After its newest fundraising round, Turo — the so-called Airbnb for cars — has officially reached unicorn status.

On Monday, the peer-to-peer car-sharing startup announced that the internet and media holding company IAC has injected $250 million into its business, bringing Turo's total valuation to over $1 billion.

Turo, which was originally founded in 2010 as RelayRides, aims to attract users by offering cheaper rates than traditional car rental chains. Similar to Airbnb, Turo's platform enables car owners to list their vehicle as available for a particular price and stretch of time. Then, users — either on vacation or otherwise in need of a car — can search the availability of vehicles in their desired location.

"When you think about the economics of car ownership, frankly, they don't really make any sense," CEO Andre Haddad told Cheddar. "People buy expensive cars. They have them for their utility, the convenience. But they're not really utilized that frequently. And so it's an asset that depreciates very quickly in value. There's a lot of operating costs and fixed costs associated with car ownership."

Cars listed on Turo are insured for both the host and the guest through Liberty Mutual.

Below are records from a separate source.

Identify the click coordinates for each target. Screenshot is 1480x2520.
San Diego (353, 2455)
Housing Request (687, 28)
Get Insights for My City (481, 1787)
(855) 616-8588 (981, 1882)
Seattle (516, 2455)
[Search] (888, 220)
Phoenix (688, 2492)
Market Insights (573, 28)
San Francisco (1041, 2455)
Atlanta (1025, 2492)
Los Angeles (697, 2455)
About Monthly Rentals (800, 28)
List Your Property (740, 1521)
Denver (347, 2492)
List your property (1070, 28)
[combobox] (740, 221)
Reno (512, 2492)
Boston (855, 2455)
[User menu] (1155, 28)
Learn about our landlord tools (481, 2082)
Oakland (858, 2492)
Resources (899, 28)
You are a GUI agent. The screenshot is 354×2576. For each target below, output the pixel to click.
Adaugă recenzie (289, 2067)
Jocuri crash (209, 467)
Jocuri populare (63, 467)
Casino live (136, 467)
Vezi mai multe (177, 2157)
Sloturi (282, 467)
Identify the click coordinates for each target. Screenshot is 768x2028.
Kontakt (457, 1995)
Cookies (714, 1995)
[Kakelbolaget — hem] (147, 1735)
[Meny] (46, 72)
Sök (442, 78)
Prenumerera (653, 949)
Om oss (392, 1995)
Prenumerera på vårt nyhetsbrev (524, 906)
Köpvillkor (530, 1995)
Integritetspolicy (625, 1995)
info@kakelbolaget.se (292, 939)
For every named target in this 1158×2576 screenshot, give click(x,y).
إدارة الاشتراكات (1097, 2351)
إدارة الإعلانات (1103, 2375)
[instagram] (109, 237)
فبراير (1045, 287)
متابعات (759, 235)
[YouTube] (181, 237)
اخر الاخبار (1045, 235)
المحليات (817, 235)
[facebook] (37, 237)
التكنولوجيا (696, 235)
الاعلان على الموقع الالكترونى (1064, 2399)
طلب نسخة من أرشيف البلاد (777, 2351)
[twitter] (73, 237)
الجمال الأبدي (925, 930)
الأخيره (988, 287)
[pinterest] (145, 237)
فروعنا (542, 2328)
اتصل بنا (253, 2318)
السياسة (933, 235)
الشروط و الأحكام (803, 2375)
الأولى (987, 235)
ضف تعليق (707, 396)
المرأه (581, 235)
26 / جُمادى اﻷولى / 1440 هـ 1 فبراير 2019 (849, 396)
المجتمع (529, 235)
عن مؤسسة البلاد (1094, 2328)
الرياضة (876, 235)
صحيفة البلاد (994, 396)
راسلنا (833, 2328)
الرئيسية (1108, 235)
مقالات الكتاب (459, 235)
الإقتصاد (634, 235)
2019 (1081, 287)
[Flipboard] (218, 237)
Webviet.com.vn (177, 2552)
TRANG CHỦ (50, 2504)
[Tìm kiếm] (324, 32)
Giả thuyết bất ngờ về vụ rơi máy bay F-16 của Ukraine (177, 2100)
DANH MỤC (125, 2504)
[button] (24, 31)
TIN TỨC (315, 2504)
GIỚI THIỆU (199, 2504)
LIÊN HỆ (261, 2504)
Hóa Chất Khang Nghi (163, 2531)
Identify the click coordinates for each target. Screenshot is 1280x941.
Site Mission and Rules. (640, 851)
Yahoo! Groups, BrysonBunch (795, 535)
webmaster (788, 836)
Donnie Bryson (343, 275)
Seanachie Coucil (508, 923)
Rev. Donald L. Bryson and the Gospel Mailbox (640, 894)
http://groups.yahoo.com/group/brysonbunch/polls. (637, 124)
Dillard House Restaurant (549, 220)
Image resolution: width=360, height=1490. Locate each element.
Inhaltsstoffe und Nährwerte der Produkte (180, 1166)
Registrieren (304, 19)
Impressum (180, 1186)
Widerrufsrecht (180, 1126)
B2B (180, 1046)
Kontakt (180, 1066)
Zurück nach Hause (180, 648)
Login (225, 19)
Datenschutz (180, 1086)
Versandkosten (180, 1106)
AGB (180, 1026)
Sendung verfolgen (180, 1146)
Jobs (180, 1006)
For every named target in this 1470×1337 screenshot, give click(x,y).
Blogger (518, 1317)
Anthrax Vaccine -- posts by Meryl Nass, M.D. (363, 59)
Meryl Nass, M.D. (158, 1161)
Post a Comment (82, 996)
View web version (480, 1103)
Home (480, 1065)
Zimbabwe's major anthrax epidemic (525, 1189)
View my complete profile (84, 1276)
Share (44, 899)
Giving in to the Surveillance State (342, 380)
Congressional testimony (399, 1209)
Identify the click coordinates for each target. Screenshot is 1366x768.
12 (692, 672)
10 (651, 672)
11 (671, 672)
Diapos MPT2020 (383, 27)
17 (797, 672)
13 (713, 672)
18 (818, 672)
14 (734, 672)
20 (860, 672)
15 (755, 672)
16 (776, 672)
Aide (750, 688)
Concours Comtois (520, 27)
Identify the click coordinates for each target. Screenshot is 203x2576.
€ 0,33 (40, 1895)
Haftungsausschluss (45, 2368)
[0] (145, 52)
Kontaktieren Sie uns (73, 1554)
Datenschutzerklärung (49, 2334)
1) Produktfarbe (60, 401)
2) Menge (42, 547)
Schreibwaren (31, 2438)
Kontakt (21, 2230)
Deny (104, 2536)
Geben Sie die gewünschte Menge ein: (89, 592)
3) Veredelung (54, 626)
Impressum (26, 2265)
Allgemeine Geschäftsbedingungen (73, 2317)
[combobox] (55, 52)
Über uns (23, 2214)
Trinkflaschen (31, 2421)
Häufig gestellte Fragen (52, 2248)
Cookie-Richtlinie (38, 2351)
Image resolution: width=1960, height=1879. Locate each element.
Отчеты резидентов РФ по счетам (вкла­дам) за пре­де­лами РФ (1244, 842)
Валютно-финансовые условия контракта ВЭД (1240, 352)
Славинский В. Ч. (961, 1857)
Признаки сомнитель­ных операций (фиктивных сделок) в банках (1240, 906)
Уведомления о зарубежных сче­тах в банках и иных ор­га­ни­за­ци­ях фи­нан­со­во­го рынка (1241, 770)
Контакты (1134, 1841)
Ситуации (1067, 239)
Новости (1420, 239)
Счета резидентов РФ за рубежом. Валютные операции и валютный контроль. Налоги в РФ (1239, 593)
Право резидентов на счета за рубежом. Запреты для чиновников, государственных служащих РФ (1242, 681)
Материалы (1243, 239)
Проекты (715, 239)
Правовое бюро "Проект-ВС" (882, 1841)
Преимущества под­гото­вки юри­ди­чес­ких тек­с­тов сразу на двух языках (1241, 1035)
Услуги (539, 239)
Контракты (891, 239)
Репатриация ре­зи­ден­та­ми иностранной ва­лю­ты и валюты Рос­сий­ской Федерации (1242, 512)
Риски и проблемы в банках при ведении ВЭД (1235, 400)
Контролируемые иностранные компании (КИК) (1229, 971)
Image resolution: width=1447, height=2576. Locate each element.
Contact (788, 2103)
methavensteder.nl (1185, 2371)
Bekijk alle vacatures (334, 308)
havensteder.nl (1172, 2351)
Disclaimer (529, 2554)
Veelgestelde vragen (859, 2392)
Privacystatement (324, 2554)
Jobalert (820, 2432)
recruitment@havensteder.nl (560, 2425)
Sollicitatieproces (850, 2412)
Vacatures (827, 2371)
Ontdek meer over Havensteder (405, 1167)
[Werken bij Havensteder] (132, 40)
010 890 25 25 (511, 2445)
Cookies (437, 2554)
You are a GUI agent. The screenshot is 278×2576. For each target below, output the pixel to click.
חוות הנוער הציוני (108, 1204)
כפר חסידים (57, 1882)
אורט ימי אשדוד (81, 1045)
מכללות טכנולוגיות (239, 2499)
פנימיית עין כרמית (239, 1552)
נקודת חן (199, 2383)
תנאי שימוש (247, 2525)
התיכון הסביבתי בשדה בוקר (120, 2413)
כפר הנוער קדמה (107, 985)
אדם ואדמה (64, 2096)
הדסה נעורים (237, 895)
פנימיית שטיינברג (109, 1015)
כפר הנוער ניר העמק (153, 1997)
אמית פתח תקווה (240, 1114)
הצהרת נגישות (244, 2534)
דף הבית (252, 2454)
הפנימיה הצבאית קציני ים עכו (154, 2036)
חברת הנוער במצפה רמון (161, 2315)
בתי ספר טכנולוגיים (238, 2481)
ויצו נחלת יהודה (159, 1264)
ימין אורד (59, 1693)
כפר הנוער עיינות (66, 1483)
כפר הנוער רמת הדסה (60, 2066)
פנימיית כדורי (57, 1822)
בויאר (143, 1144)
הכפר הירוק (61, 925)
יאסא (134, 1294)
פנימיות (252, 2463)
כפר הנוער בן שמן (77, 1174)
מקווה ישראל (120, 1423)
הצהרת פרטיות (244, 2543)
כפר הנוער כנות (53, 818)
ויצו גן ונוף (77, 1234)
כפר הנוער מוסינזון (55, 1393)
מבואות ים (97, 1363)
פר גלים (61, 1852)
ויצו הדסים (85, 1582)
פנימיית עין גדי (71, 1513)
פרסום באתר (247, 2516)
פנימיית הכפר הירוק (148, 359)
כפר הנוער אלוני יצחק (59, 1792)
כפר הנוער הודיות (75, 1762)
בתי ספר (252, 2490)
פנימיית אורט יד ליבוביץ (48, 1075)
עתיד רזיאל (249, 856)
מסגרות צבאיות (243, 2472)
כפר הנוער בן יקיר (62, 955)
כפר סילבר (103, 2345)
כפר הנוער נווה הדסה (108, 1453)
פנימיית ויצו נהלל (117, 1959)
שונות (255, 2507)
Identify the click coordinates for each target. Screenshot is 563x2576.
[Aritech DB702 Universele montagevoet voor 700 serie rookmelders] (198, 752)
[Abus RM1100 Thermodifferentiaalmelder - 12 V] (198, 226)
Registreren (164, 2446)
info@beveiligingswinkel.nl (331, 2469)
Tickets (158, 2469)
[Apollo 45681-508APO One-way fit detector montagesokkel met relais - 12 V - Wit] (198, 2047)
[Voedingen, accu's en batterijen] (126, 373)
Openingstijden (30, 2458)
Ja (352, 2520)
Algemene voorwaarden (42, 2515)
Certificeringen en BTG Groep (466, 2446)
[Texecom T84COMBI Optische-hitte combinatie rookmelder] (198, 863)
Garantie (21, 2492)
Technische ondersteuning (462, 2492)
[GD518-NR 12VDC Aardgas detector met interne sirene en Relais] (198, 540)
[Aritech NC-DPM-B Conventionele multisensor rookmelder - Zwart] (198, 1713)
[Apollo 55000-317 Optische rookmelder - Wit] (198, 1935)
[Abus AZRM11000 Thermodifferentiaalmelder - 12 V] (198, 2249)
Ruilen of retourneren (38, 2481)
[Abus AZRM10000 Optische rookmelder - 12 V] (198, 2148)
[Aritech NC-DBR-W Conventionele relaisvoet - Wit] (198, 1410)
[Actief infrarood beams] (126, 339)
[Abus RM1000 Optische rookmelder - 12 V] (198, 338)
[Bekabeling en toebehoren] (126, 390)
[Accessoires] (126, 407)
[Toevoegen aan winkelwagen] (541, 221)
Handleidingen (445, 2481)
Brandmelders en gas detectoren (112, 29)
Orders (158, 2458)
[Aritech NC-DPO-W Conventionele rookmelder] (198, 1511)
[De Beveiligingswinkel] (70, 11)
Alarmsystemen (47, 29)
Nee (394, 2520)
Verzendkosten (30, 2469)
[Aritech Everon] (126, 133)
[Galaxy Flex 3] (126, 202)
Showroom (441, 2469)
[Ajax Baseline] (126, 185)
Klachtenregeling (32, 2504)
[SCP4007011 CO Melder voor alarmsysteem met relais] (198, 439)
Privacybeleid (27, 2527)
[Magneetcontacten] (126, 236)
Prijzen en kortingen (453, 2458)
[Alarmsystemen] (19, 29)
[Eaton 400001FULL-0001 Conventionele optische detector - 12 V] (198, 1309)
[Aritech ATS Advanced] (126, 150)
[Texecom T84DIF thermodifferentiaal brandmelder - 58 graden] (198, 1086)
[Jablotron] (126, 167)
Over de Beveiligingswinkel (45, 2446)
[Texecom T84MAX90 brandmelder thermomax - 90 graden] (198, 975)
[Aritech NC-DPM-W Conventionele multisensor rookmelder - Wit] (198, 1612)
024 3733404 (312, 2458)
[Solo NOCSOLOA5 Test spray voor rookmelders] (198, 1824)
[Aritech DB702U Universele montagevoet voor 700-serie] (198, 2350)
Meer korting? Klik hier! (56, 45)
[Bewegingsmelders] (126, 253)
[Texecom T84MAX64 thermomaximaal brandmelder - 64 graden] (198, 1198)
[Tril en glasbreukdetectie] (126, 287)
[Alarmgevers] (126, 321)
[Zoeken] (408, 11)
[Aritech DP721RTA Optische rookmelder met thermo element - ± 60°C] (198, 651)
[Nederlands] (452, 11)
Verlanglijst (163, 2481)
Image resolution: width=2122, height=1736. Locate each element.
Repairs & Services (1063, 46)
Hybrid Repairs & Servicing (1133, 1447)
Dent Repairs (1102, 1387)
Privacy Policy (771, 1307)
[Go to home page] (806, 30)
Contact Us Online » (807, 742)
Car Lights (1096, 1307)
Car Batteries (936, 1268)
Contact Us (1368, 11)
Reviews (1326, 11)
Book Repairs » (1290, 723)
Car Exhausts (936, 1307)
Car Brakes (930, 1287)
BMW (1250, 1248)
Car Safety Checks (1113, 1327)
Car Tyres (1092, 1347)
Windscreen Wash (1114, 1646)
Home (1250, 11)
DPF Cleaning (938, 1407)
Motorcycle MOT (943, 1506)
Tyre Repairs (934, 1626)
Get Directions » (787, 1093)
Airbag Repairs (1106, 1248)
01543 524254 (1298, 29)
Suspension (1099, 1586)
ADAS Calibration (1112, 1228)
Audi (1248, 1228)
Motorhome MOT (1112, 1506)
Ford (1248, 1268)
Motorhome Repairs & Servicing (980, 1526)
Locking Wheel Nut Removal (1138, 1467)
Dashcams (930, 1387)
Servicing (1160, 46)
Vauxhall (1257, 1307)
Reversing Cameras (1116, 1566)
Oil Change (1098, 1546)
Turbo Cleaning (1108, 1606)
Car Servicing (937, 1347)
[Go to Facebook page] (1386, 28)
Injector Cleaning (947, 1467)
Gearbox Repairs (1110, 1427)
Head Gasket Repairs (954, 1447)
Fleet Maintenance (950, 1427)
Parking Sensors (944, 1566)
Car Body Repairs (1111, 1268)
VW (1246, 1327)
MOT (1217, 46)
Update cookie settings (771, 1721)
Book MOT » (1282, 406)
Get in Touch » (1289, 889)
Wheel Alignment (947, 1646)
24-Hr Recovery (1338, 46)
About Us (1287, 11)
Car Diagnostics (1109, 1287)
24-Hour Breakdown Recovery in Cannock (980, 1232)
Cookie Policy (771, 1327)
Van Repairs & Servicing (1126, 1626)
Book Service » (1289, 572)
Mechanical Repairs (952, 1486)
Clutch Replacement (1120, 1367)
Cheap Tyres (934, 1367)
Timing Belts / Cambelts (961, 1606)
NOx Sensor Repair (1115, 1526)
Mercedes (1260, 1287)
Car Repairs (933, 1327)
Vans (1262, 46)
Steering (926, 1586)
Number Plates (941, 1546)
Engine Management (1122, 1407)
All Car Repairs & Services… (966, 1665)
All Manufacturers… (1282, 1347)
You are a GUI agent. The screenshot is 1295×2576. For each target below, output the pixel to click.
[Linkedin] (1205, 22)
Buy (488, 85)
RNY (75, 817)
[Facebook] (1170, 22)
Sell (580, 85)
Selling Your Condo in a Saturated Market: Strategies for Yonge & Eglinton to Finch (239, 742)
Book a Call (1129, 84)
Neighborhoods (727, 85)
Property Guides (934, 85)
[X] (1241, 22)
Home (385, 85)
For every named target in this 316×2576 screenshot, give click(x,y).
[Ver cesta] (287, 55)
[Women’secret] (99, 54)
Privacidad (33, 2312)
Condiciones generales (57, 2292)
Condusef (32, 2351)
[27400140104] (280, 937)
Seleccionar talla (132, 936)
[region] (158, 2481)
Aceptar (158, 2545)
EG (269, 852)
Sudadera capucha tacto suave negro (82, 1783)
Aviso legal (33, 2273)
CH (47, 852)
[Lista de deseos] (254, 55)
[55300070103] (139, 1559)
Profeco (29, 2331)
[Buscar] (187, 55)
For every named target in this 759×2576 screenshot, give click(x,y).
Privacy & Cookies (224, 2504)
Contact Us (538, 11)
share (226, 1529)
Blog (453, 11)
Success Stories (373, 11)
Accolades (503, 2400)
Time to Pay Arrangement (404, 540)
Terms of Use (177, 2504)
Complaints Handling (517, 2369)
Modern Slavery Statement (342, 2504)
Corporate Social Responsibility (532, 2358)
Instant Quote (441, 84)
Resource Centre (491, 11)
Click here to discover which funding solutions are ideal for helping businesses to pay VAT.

Haddad said that Turo takes, on average, about 25 percent of the vehicle host's advertised price to cover both its platform usage charges and insurance.

Haddad said the average host earns about $550 a month (sharing their car for about 10 days). He added that three to four days is the most popular duration for a rental, but that users can request cars by the hour or even by the month.

"Were still at the early days of developing our business," he said. "There's still a lot to be built, frankly, when you think about the opportunity."

Right now, the company claims to have at least 400,000 cars listed on its platform and more than 10 million people in its "community" of users. Turo also says that it's active in more than 5,000 cities and 56 countries.

Haddad explained that the company's newest funding will go toward "perfecting" the business and building out its international reach, and pointed to the hundreds of millions of cars that exist worldwide.

But Turo's goal is not to eliminate car ownership altogether. "We think that definitely the car ownership model is going to be transformed over the next many years," Haddad said, adding that personal car ownership will decline, but not to zero.

"We think it's going to drop from the current 90 percent, or so, to maybe the mid-70s over the next ten years," he said.

"Those are perfect market conditions for a business like our business to thrive because we can provide better economics for the people who decide to continue to own cars. And we provide access for the people who decided actually, owning a car is no longer an option for them."